Elizabeth Warren’s Pick Wins Ohio's Democratic Gubernatorial Primary

Democrat Richard Cordray will face Republican Mike DeWine in November.

Richard Cordray, the former head of the federal Consumer Financial Protection Bureau, won the Democratic nomination for governor of Ohio on Tuesday, fending off a challenge from former presidential candidate and House member Dennis Kucinich.

Sen. Elizabeth Warren (D-Mass.) hand-picked Cordray, a former Ohio attorney general, to run the CFPB and raised money for his campaign. Cordray will face Ohio’s current attorney general, Republican Mike DeWine, in the general election race for the governor’s job. Incumbent John Kasich (R) is term-limited.
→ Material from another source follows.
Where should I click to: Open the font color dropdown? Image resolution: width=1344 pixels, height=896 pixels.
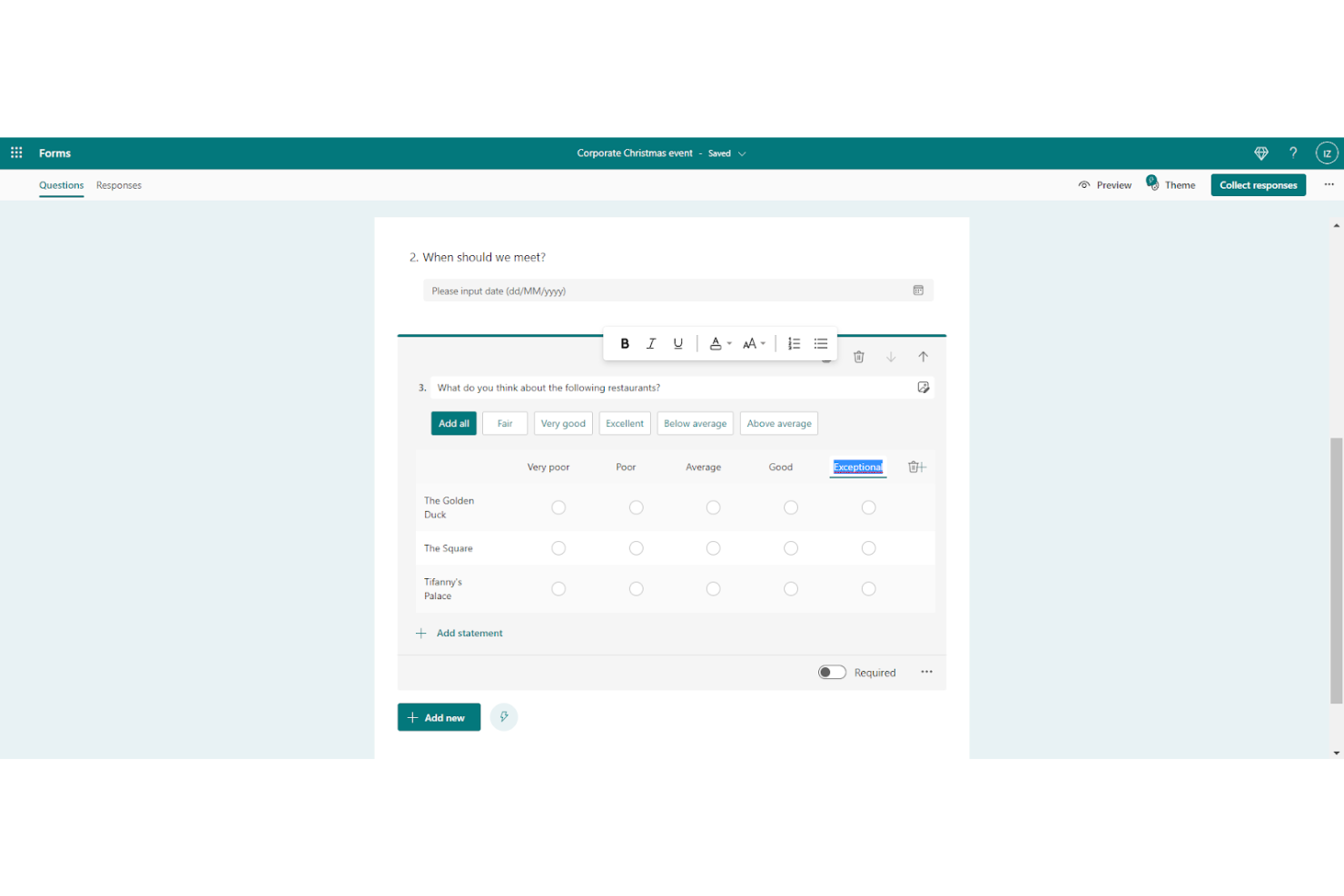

Kucinich ran heavily on his support of Medicare-for-all and won the support of the progressive group Our Revolution, which grew out of Vermont Sen. Bernie Sanders’ presidential campaign. (Sanders himself did not endorse Kucinich.)

Kucinich also attacked Cordray for his past support of gun rights, which earned Cordray an ‘A’ rating from the National Rifle Association when he was attorney general. Cordray now supports universal background checks.

Cordray’s campaign fought back with television ads showing former President Barack Obama praising him.

“Rich took on payday lenders, big banks and student loan schemes that profit at your expense,” a female narrator says in the ad. “And he won.”

DeWine defeated Lt. Gov. Mary Taylor in $10 million GOP primary that featured both candidates aligning themselves with President Donald Trump.

DeWine is a former U.S. senator who ousted Cordray from the attorney general post in 2010. He begins the race as a slight favorite in a state where Trump scored a nine-percentage-point win in 2016.